耳をぴくぴく揺らしながら。 尾をふっさふっさ揺らしながら。 そして時折、自分の足を自分の足で引っ掛けながら。
花の雨乞いは未だ続いている。
「……花、そろそろ休憩にしてはどうだ。」
「まだ雨がふらねぇからだめだ!!」
「休まないと疲れちゃうよ?」
「もうすこししたら雨がふるかもしれねぇだろ!」
先ほどから何度も声をかけては断られるのを繰り返し、幸村は焦れていた。 佐助も呆れたような顔をしているが、実際のところ無理にでも止めてやりたかった。
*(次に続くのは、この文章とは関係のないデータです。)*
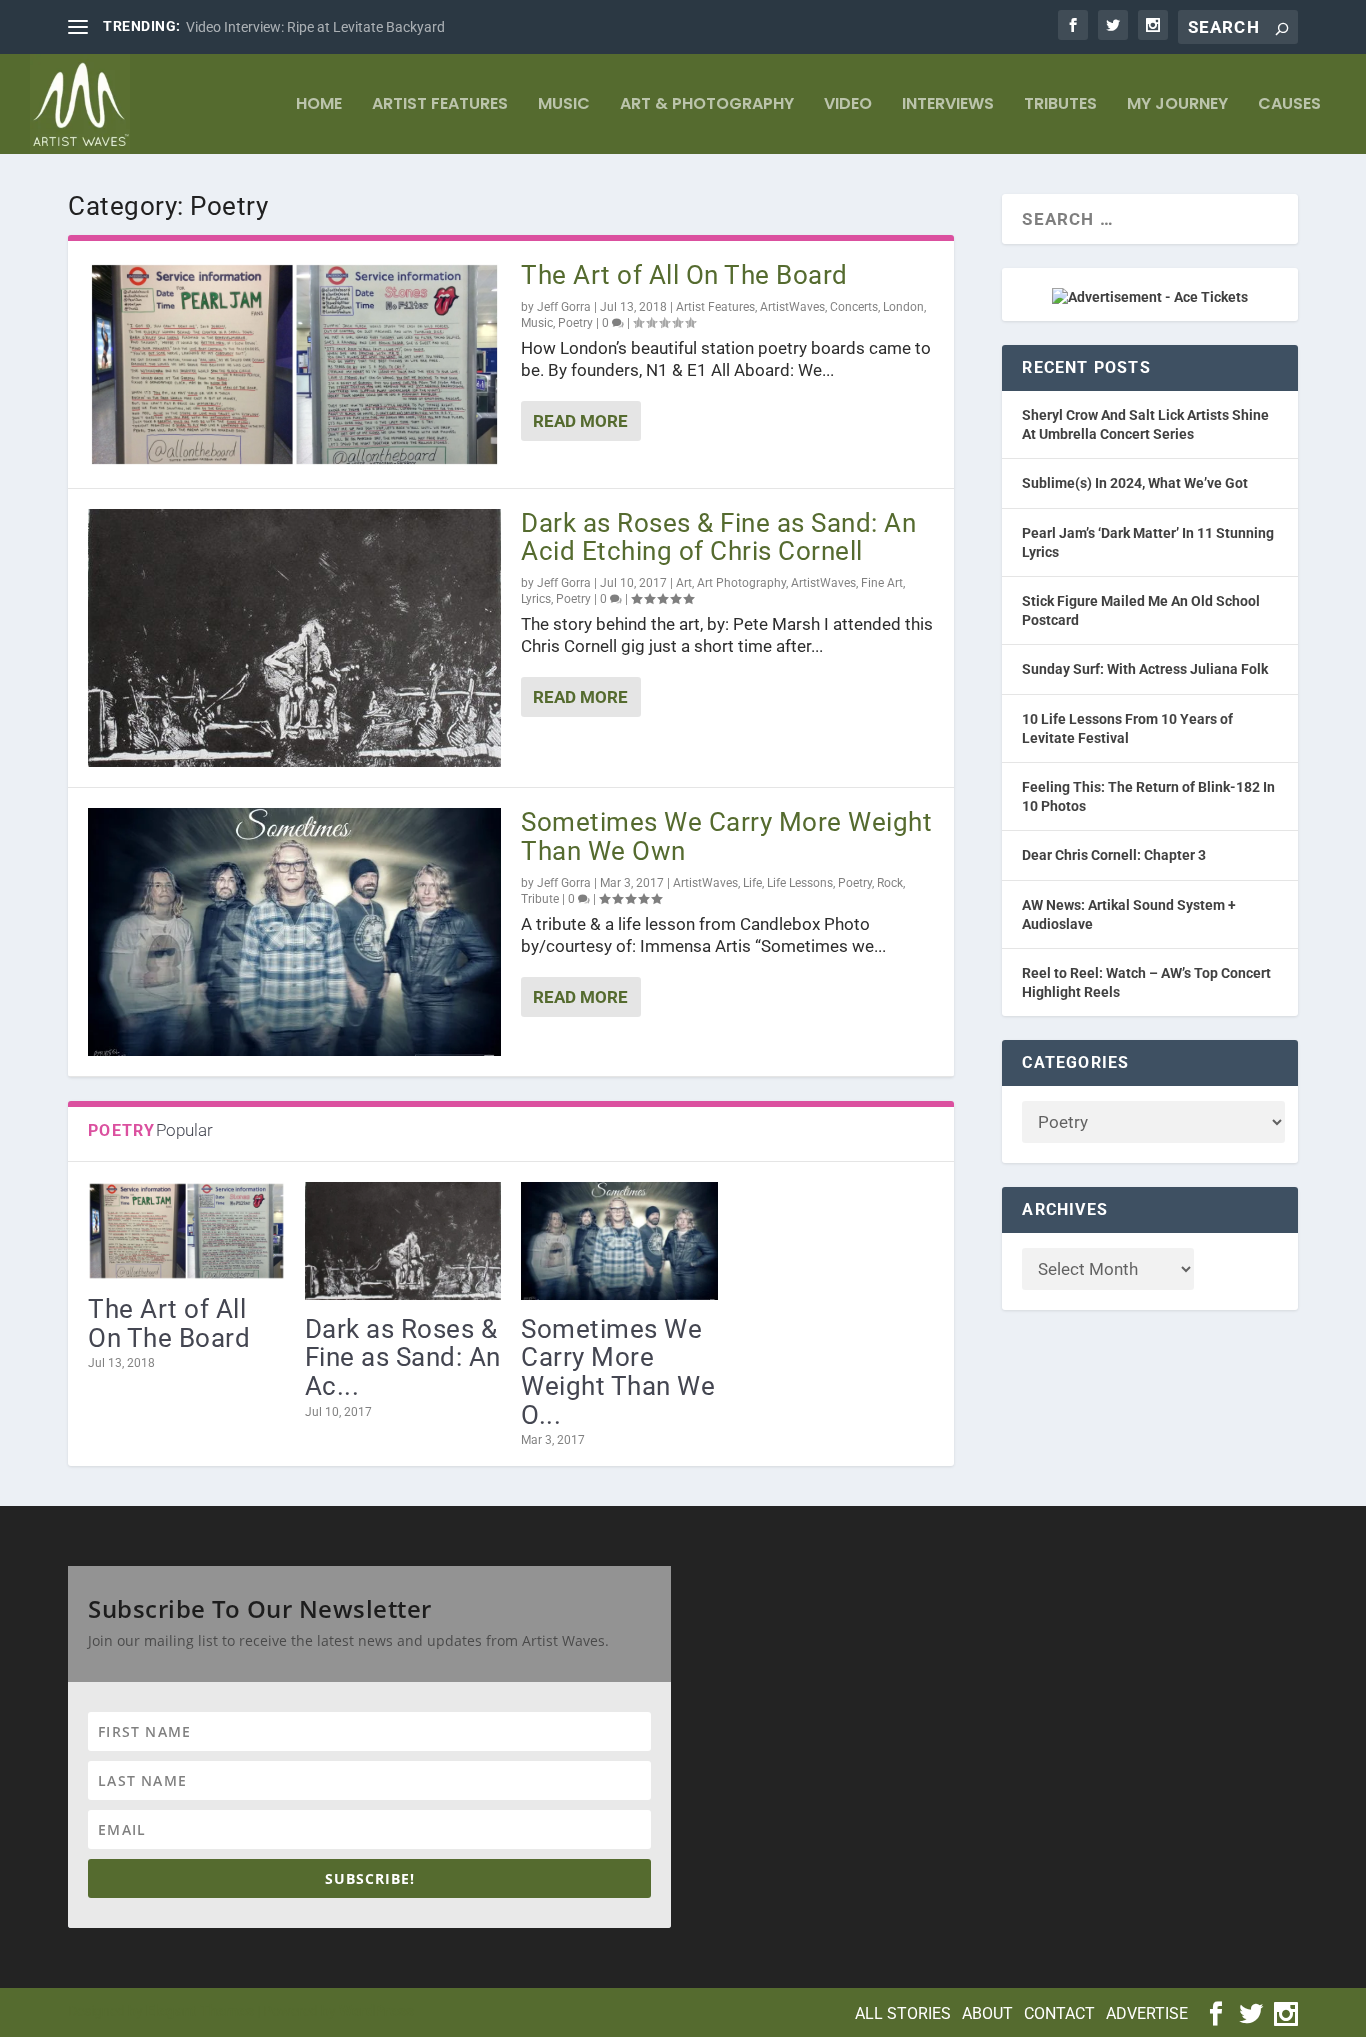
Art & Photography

ここ数刻、花はくるくると回り続けている。 よくも目が回らないなと感心したくなる程それはくるくるくるくると。
「花。」 「あとでな、ゆきむら!!」 「花ちゃん。」 「きゅぅぅっ!!??」
だが流石にこの当分雨など降りそうに無い炎天下、いくら稲荷とは言え小さな狐を何刻も放って置くわけにはいかない。 くるりと回っている花の着物の襟を佐助が掴んだ。
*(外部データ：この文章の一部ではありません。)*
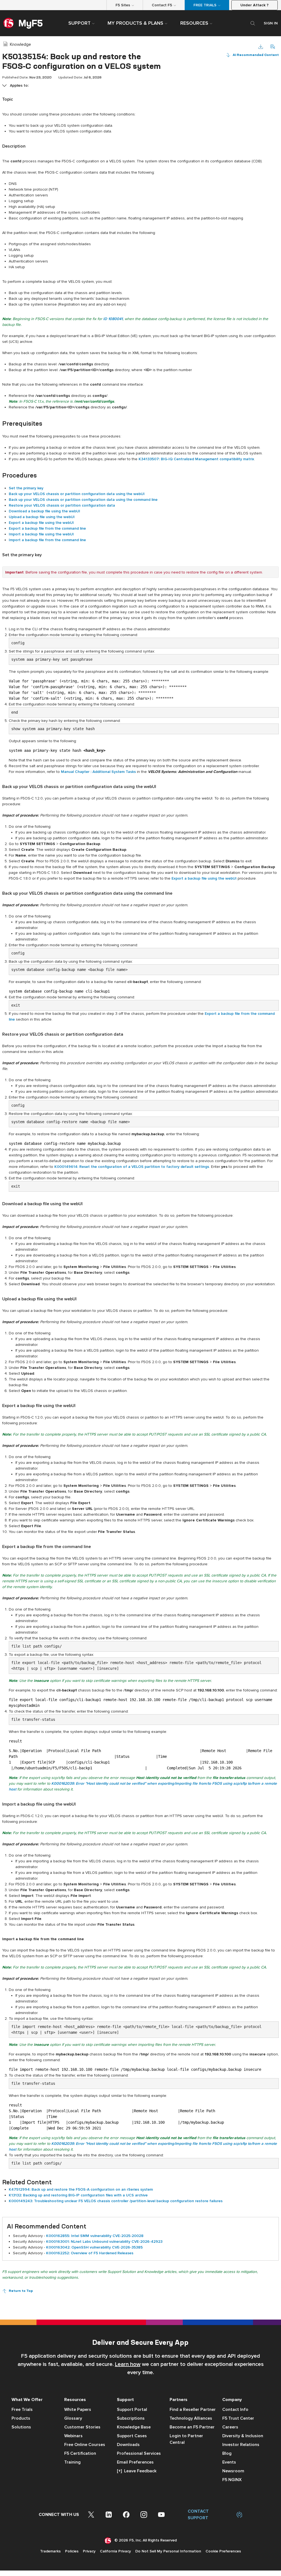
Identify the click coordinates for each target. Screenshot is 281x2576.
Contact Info (235, 2409)
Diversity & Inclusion (242, 2436)
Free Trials (22, 2409)
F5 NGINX (232, 2479)
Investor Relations (240, 2444)
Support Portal (132, 2409)
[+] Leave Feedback (136, 2471)
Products (21, 2418)
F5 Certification (80, 2453)
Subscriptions (131, 2418)
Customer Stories (82, 2427)
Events (229, 2462)
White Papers (77, 2409)
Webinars (73, 2436)
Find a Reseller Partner (193, 2409)
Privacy (89, 2551)
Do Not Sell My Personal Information (168, 2551)
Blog (227, 2453)
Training (72, 2462)
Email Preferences (135, 2462)
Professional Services (139, 2453)
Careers (230, 2427)
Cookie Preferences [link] (223, 2551)
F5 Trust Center (238, 2418)
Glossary (73, 2418)
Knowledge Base (134, 2427)
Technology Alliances (191, 2418)
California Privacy (115, 2551)
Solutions (21, 2427)
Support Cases (132, 2436)
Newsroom (233, 2471)
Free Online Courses (84, 2444)
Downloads (128, 2444)
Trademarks (50, 2551)
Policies (71, 2551)
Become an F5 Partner (192, 2427)
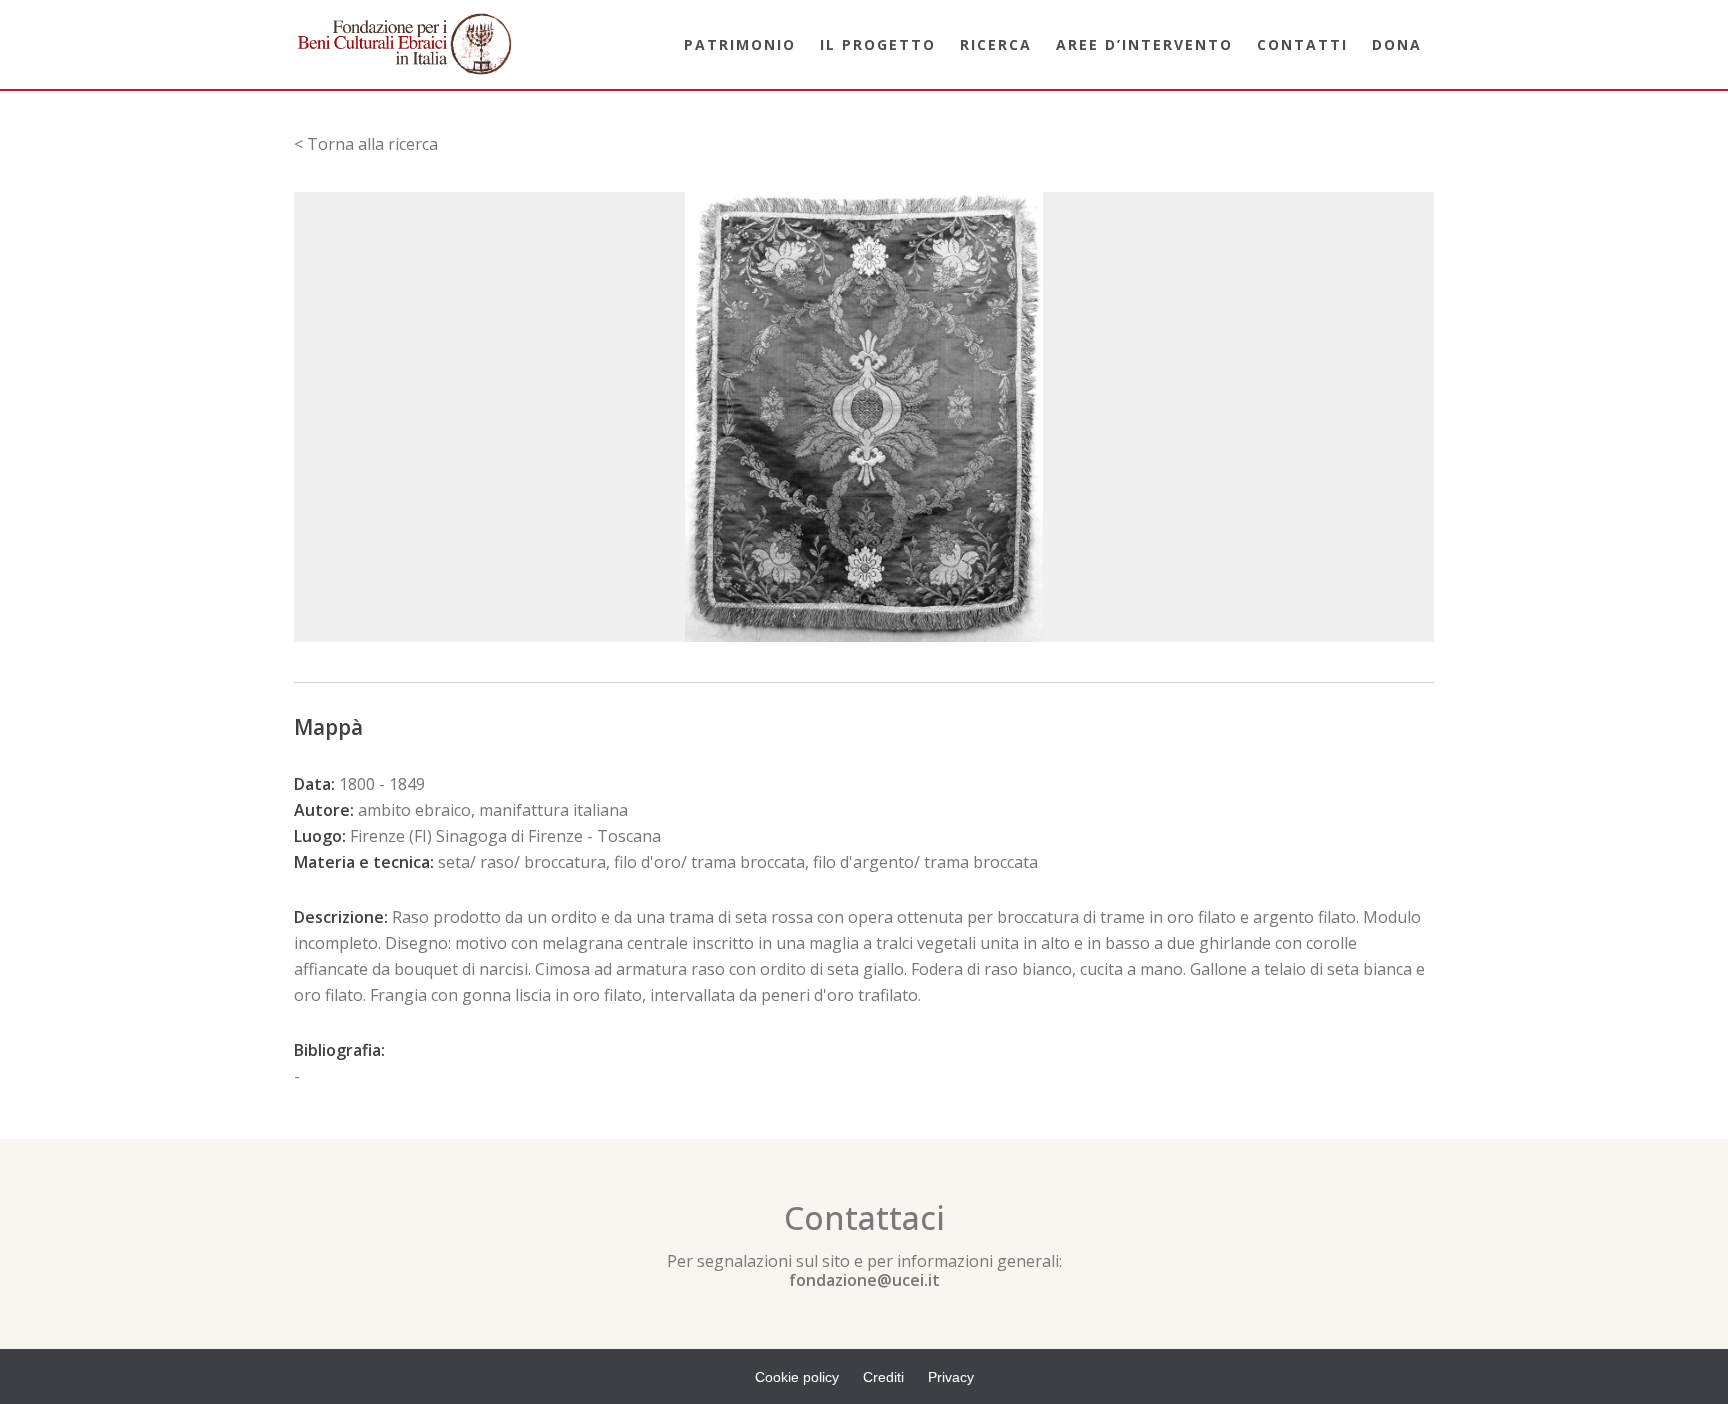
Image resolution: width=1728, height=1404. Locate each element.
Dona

「さすけ!?」 「いい加減にせぬか。」 「ゆきむら…?」
お前が無理をしてどうする。 その内気を失いでもしたらどうするつもりだ。 たかだかあれだけの団子だけで体力が持つとでも思っておるのか。
「ほい旦那。」 「うむ。」 「はなせゆきむら!!」
ばたばた暴れる花を小脇に抱えて幸村は榊の枝を取り上げた。 転んでばかりいたせいか普段はさらさらとする耳と尾が埃っぽい。 気に入りの毛並みがごわごわでござる。
「おれは雨ごいしなくちゃならねぇんだ!」
「花、」
「もうすぐしたらふるんだ!」
「花。」
「けいじが待って、「花。」…!」
聞くのだ。 持っていた襟を放して幸村は花を抱きこんだ。 至極まじめな顔で花の額と己のをくっつける。
幸村の背後では困ったような顔で笑う佐助が「旦那の話聞いてやってよ」と花の頭をまぜた。